--- Start of TASK INPUT ---

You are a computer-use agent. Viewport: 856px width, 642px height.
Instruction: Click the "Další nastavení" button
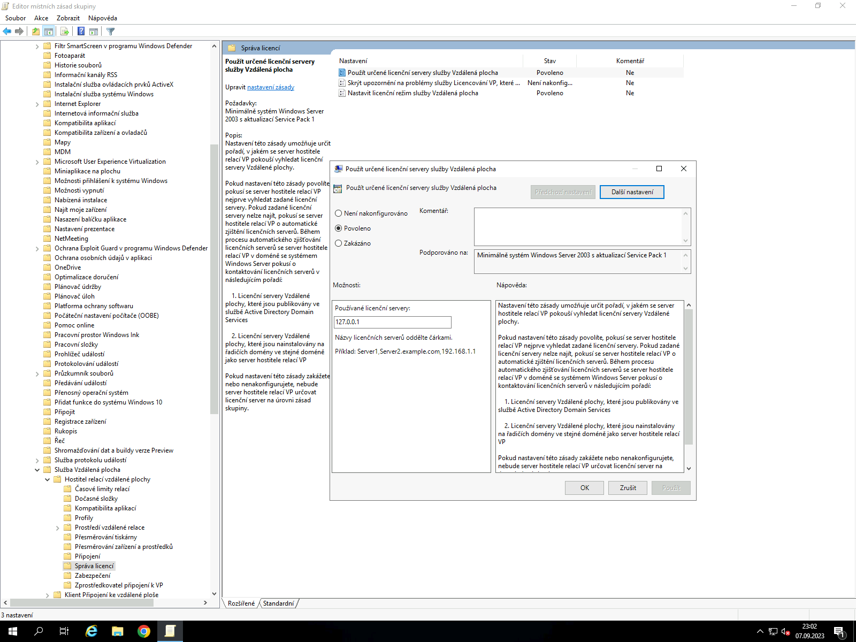pos(632,192)
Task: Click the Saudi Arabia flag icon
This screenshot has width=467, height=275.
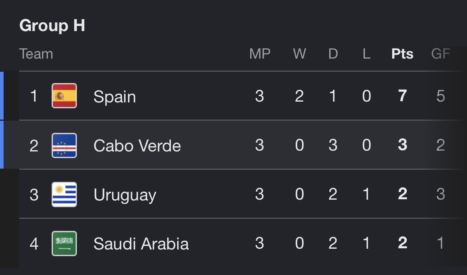Action: pos(64,244)
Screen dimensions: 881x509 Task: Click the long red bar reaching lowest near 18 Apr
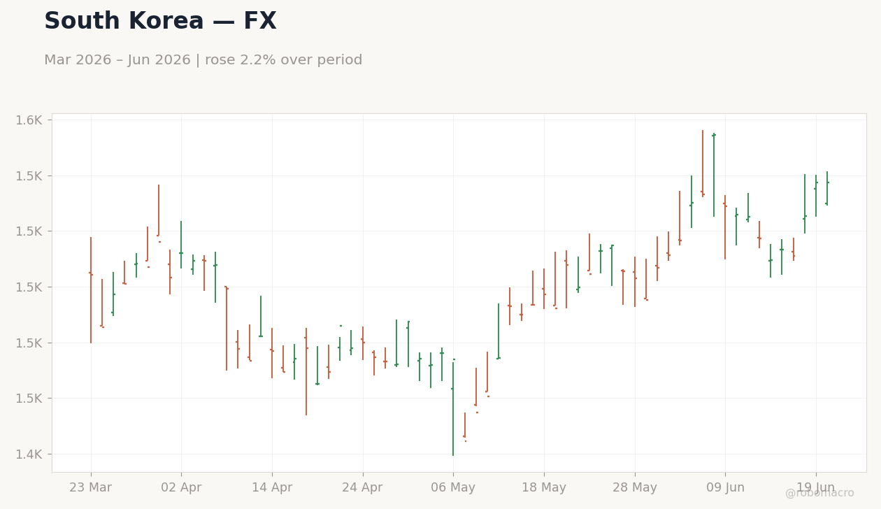[306, 371]
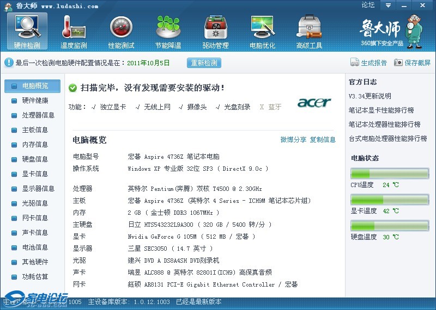Open the V3.34更新说明 update notes link
Viewport: 436px width, 310px height.
tap(370, 96)
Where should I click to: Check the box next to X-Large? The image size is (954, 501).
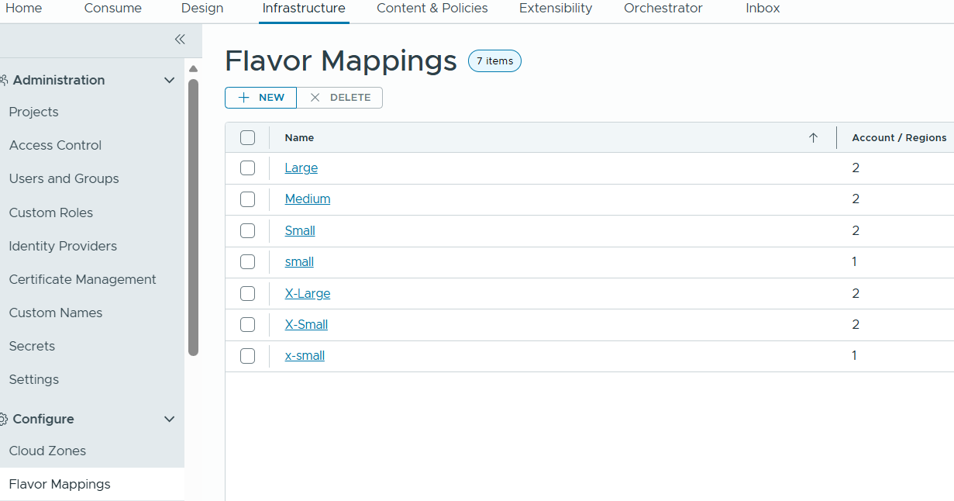coord(247,293)
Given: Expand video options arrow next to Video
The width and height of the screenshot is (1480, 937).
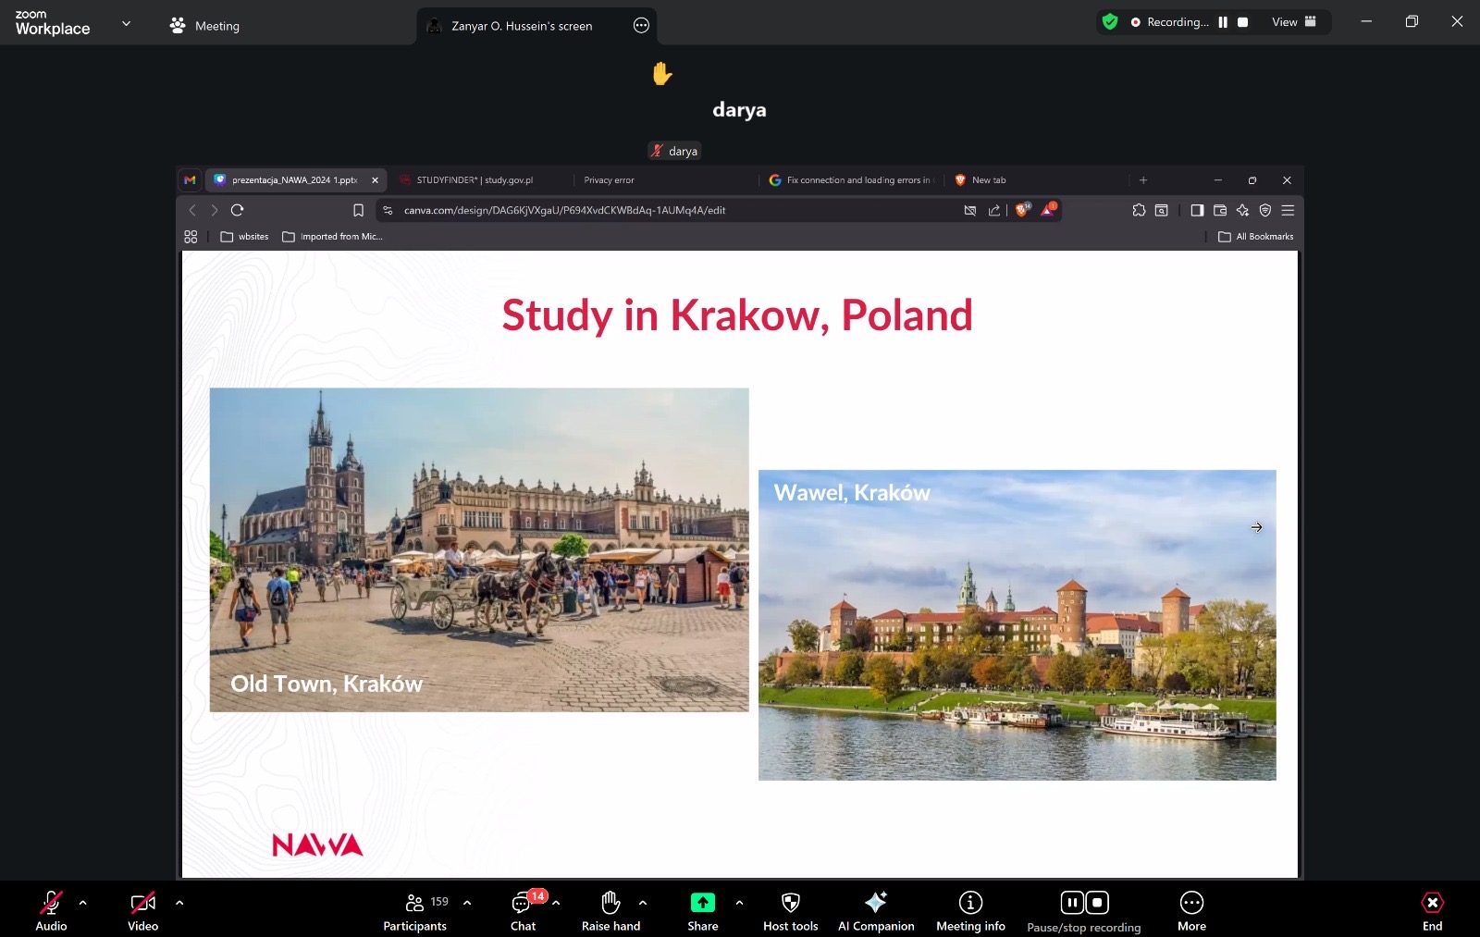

--- End of TASK INPUT ---

▶ [YOUR GOAL] Please turn every line of the data above into a Markdown table with the columns "Row" and "Line," numbering the rows and skipping blank lines. Leave the pictures out of your answer.

▶ [RESULT OF THE EXERCISE]
| Row | Line |
|---|---|
| 1 | You are a computer-use agent. Viewport: 856px width, 642px height. |
| 2 | Instruction: Click the "Další nastavení" button |
| 3 | pos(632,192) |
| 4 | Task: Click the Saudi Arabia flag icon |
| 5 | This screenshot has width=467, height=275. |
| 6 | Action: pos(64,244) |
| 7 | Screen dimensions: 881x509 Task: Click the long red bar reaching lowest near 18 Apr |
| 8 | [306, 371] |
| 9 | Open the V3.34更新说明 update notes link |
| 10 | Viewport: 436px width, 310px height. |
| 11 | tap(370, 96) |
| 12 | Where should I click to: Check the box next to X-Large? The image size is (954, 501). |
| 13 | coord(247,293) |
| 14 | Given: Expand video options arrow next to Video |
| 15 | The width and height of the screenshot is (1480, 937). |